We all grumble these days as we are filling our petrol tanks that fuel prices are rising to an all time high. When fuel prices go up, people often think twice about getting in their cars, especially for short trips. Cycling or walking to work or to run errands saves time and money, adds exercise into your daily routine, and helps reduce pollution. With the high cost of the school runs, more and more parents are thinking it is time to pump up those bike tires and buy that new pair of walking shoes to get their children to school. AA Ireland estimates that the average cost of running a small family car with an engine size of 1251-1500cc is now €11,817 annually, and back to school costs are estimated by parents at €487 for primary school children and €620 for those attending secondary school.

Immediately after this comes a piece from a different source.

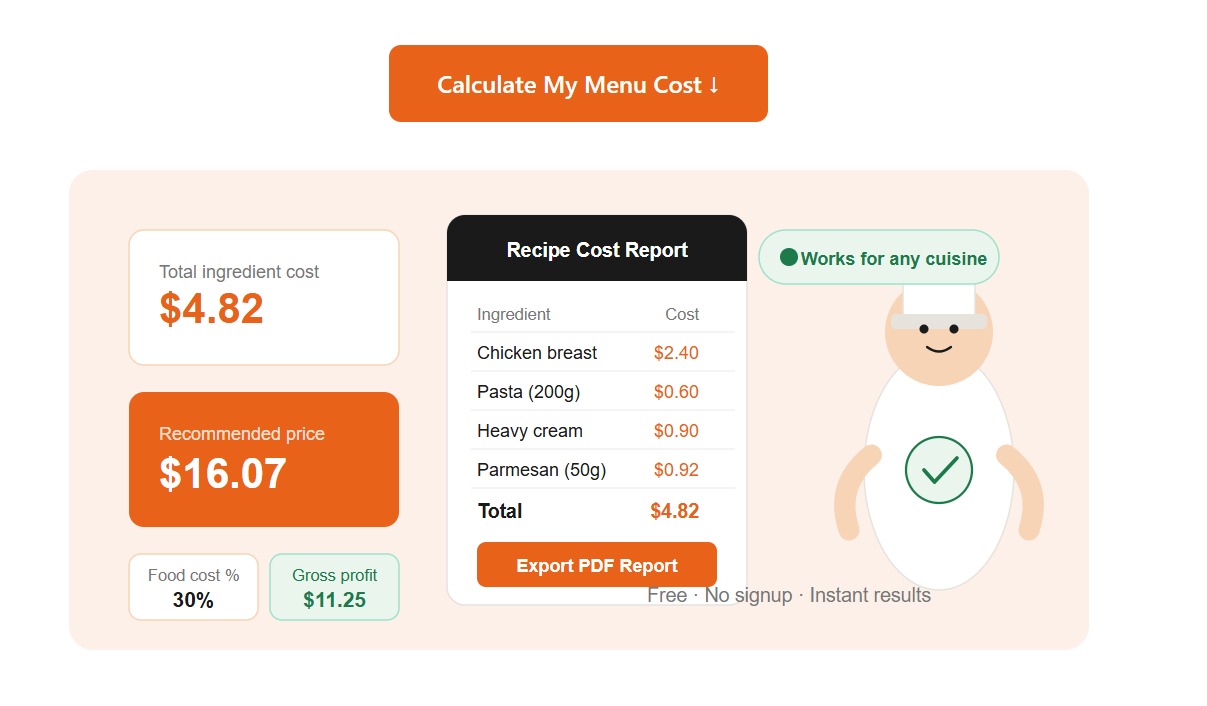Click the Export PDF Report button
The width and height of the screenshot is (1207, 706).
point(597,565)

Getting to school by walking, cycling, or public transport is a real healthy and cheaper alternative for most. Many parents will remember walking or cycling to school when they were children.
The latest research shows that over half of school children live no more than a 20 to 30 minute walk (2kms ) from school and almost 80 per cent live within five kilometres, again a reasonably short cycle for older school children. But less than 40 per cent of school children now walk or cycle.

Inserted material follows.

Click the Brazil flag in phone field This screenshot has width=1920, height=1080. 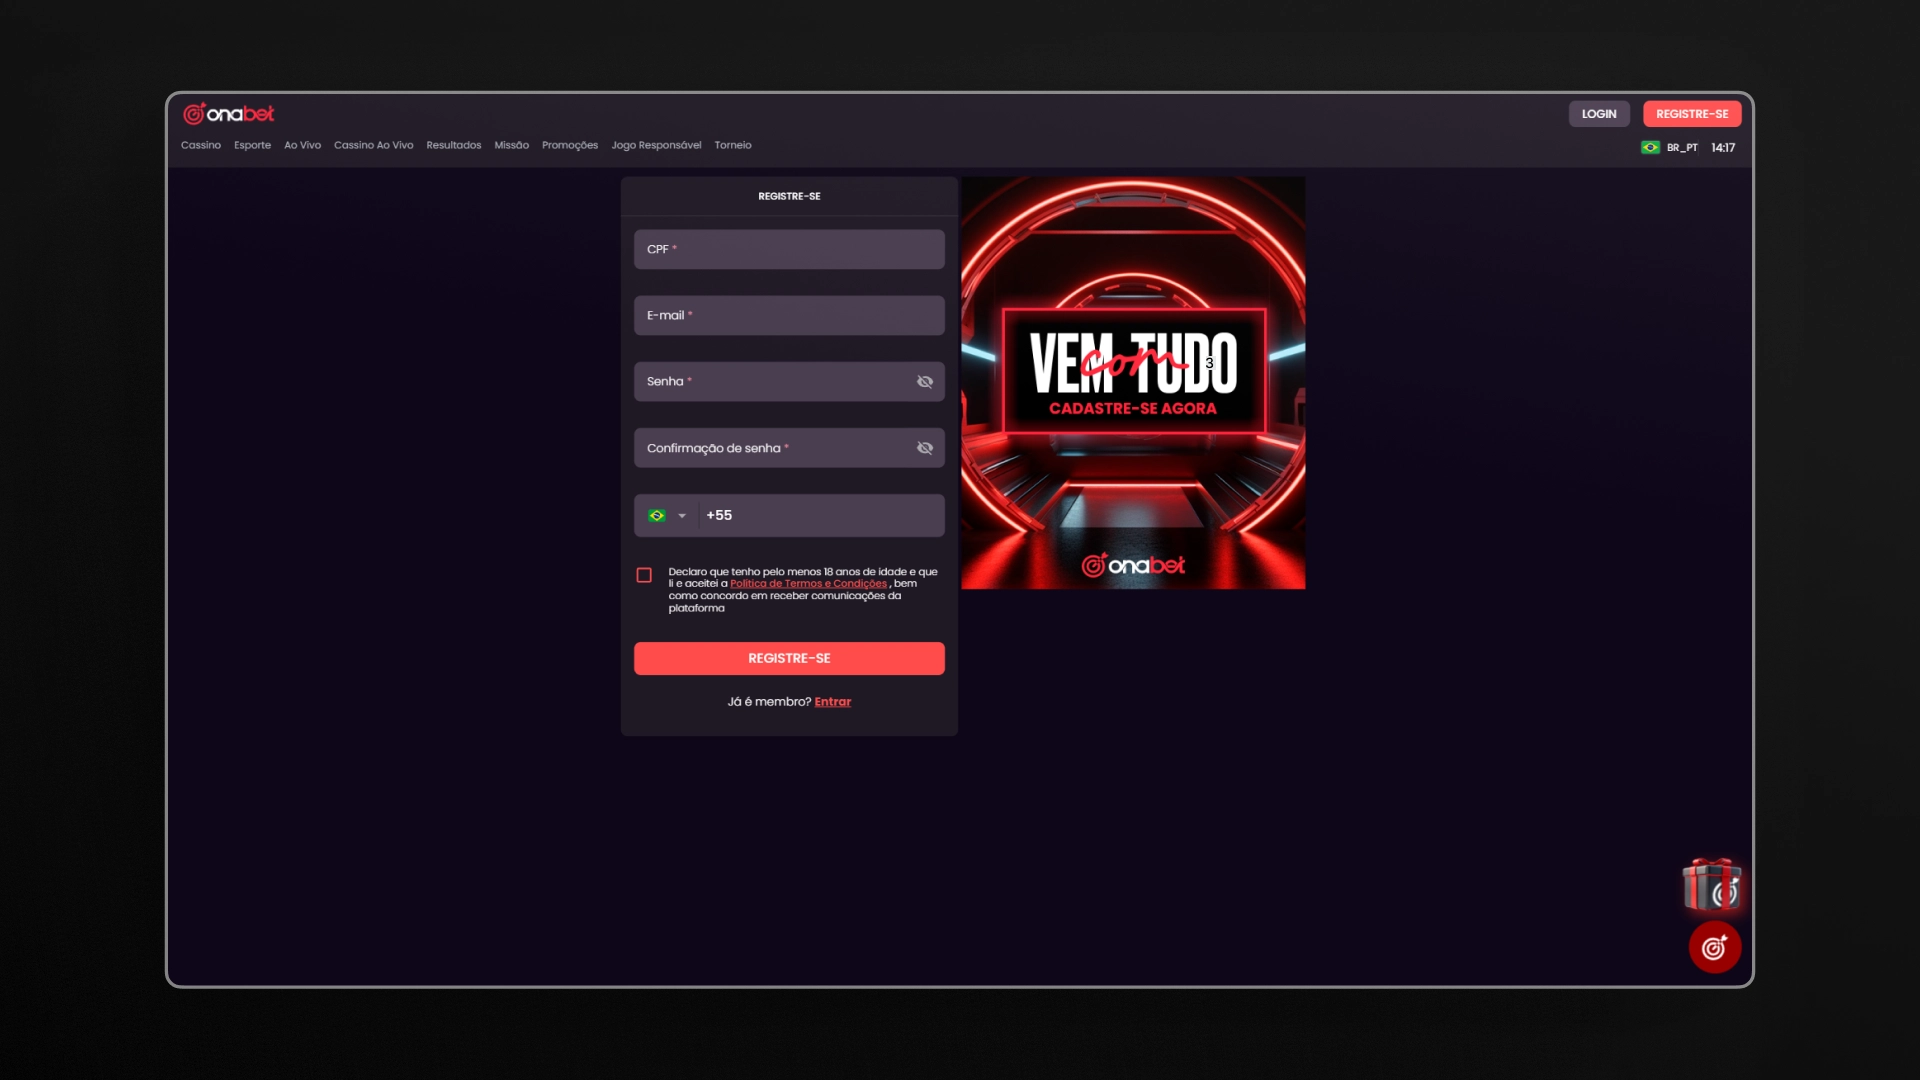point(657,516)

We all want our children to arrive safely at school and that is the reason many parents give for taking their children to school in a car. But car school runs are making the roads more unsafe, which in turn makes even more parents think about taking a car on the school run. Can we break this vicious circle?

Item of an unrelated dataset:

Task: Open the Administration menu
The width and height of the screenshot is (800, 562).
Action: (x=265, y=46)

The journey to school is an ideal way for children to take part in regular physical activity, to interact with their peers, and to develop the road sense that children need as pedestrians and cyclists. Alternative modes of transport also improve children’s alertness, with 90 per cent of teachers surveyed across England and Wales saying that walking, cycling or using public transport increased pupils’ concentration levels in class.
Schools will lessen their overall impact on the environment through reducing emissions and pollution, while promoting sustainable transport modes (walking, cycling, car pooling or public transport ) will also improve pupils’ safety, health, and fitness.
Children and young people need at least 60 minutes of moderate physical activity. It is clear from the SLÁN and HBSC studies that most Irish adults and children are not active enough to be healthy. Which is another reason the Walk/ Cycle To School initiatives are so important.
Obesity is a major public health concern in Ireland (Department of Health and Children, 2005 ). The less active you are, the more you are at risk of being overweight. The 2007 SLÁN report showed that 38 per cent of Irish people were overweight and another 23 per cent were obese. One in five Irish children and teenagers are overweight or obese (Irish Universities Nutrition Alliance, 2008 ).